In colleges (good ones anyway), teachers (not hired scorers in a warehouse a thousane miles away) grade student exams and papers. If this is what we want (longer essays and papers), we need to invest in enough teachers in at least a few classes so that teachers who know the students can read and assess student responses. Otherwise, assessments will just become longer, more expensive, and even less accurate (which was the case with the WASL).
I hope with the new common core (which I don't like and wish we hadn't adopted) tests, I hope that they do some rigorous assessment of the time, cost, and usefulness of the tests before they take the pilot nation-wide.
And, in fairness, I have been impressed (and reminded not to be so crabby), by insightful posts by parents who have found its scores useful -- whether in identifying high aptitude in a child where teachers (and maybe even parents) had missed it, or for those kids whose scores don't bounce around a lot, and whose parents seem to get a degree of comfort in data that they otherwise would not have.

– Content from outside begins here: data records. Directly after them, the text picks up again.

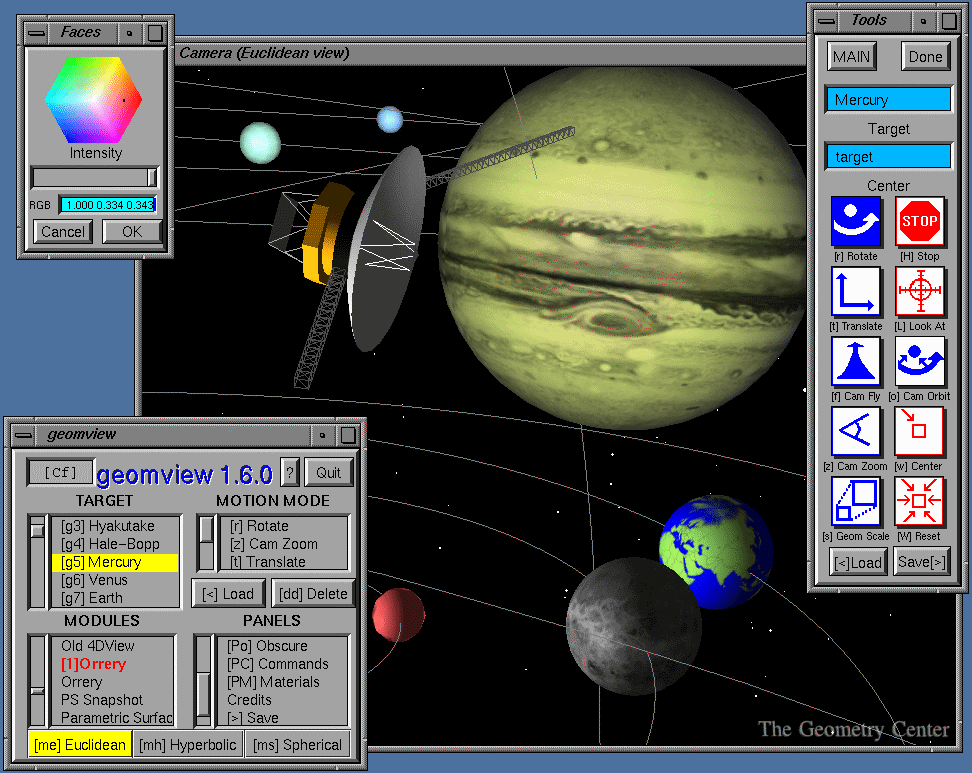Viewport: 972px width, 773px height.
Task: Select the Rotate tool icon
Action: (856, 221)
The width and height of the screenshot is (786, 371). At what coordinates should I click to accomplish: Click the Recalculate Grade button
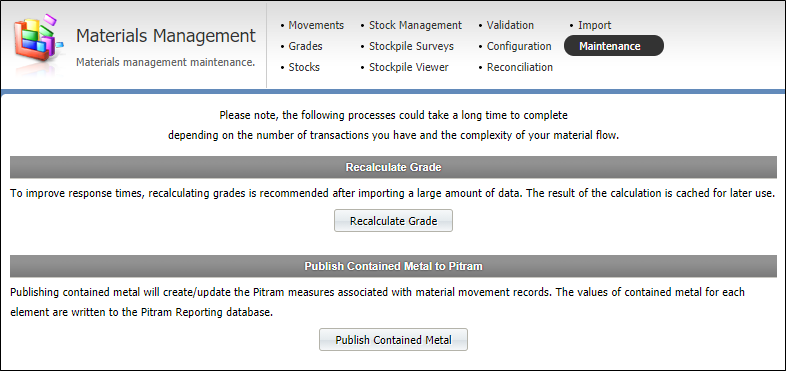point(394,221)
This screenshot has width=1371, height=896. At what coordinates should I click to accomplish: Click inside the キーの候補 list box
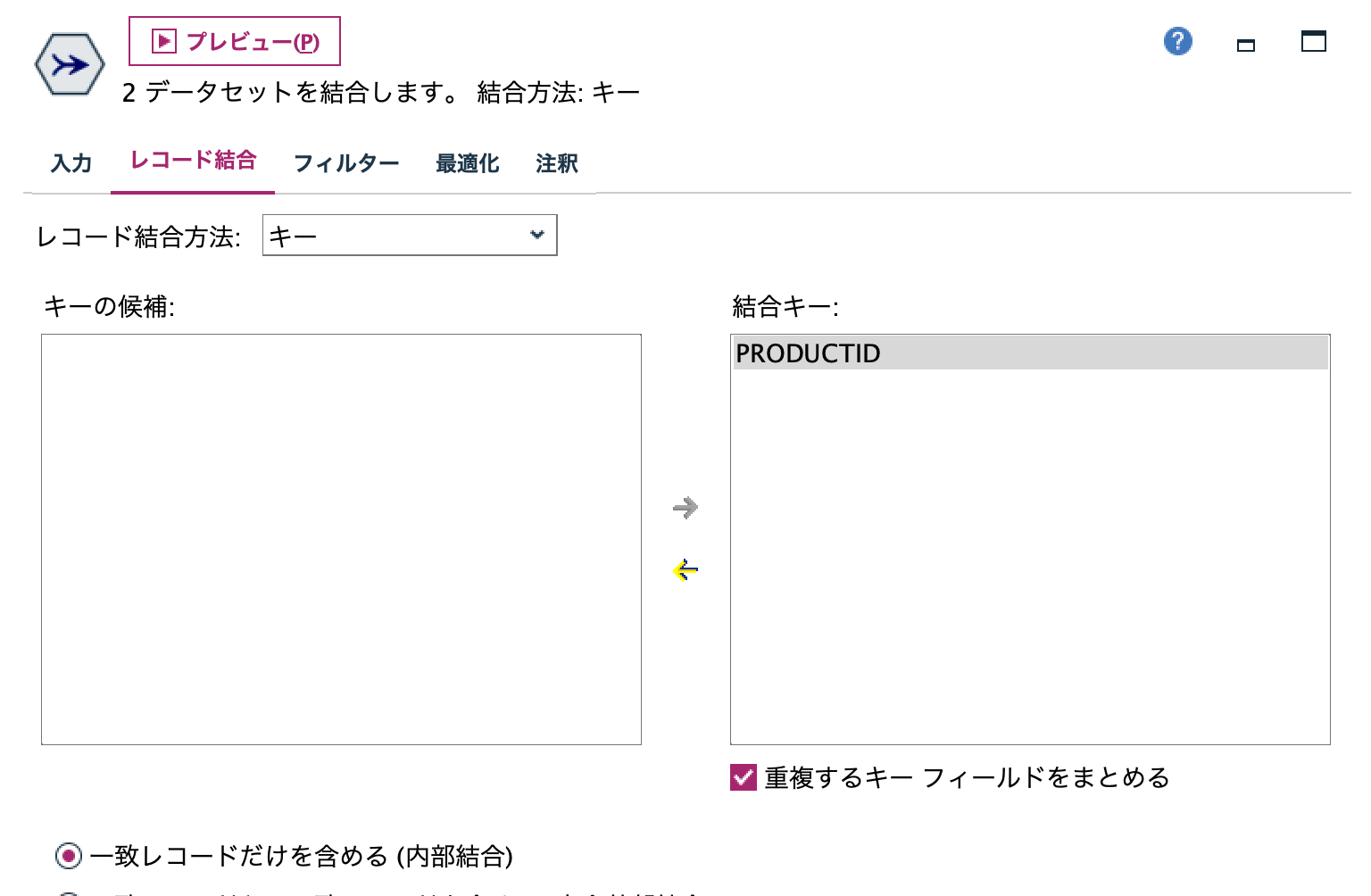tap(341, 540)
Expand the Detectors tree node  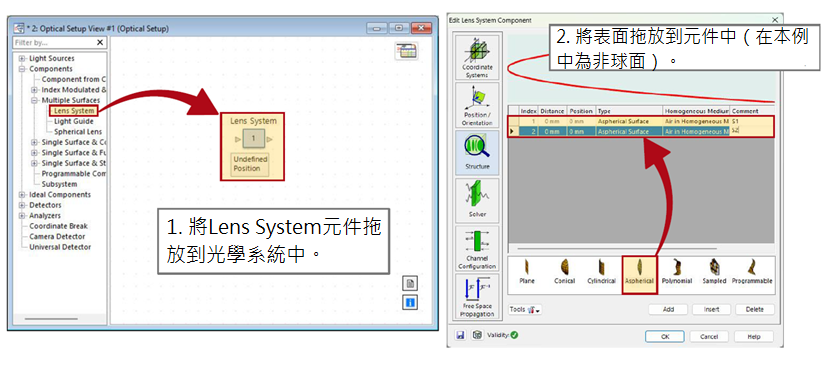22,205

But none of these cases justifies the massive time sink, facilities disruption, or cost of the MAP as we currently use it (because of course, what we really use it for is teacher evaluation, not assessment of kids). Assuming they want to keep it, I think we should take a critical look at its worse uses, and at least prune those. For example, its unreliability in K-2 suggests to me that we should drop it -- and instead have teachers use classroom assessments that are shorter, cheaper, geared more to the skills of each student (so you test knowledge, not whether they can use a mouse, or sit still). In 9th grade, it is of virtually no use, and is swiftly being overtaken by PSATs the following year, EOCs, etc. I had to grind my teeth when Danny Westneat came out with a pro-MAP article, saying we should keep it because it helped identify gifted kids. Well, it isn't doing that in 9th grade, and we have no program to move them into at that point anyway, as APP entry closes at 8th grade, and all classes that APP kids take are available to other kids in any case.

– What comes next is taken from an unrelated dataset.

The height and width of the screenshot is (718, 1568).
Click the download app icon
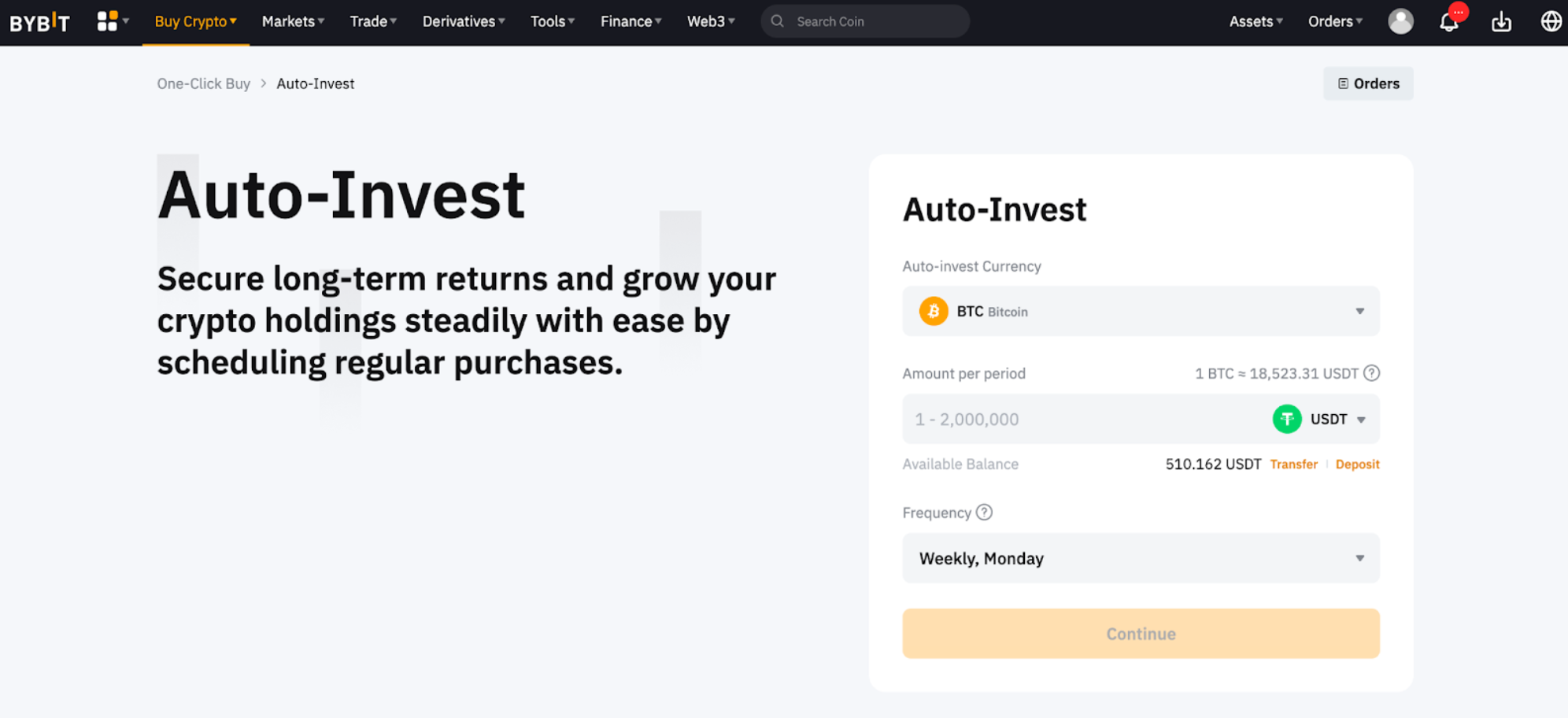1501,22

If we got it down to 3rd through 8th grade (or maybe 3rd through 7th -- if the 8th grade scores have the same issues as the 9th grade ones), limited it to those families who wanted it (ample opportunity to opt out), and moved the testing to some spot (like John Stanford Center) where kids went THERE to take the tests -- rather than having it all done in each building -- it should cost significantly less (fewer students involved), impact school facilities much less (because it is administered downtown), and free up everyone else's time to get back to learning.
I'm confident of one thing: Common Core testing is an unfunded mandate will get swcrewed up.
In terms of taking this test out of class time, there is NO way anyone is going to fund additional transportation, proctors etc. Our kids will just have to suffer the loss of educational time- not to mention exposing them to ridiculous amounts of tests and risking test fatigue.
I looked at a private high school. This type of testing didn't exist, and it was refreshing.
The time to administer the SBAC tests is nearly identical to the test necessary to administer the current MSP, HSPE, and EOC assessments.
Also, Linda Darling-Hammond is NOT on their board. She is a member of their Technical Advisory Committee, though. The TAC does not have a governance role in the consortium.
I'm not interested in debating the pros and cons of the SBAC tests. I simply wanted to provide some facts for others to consider.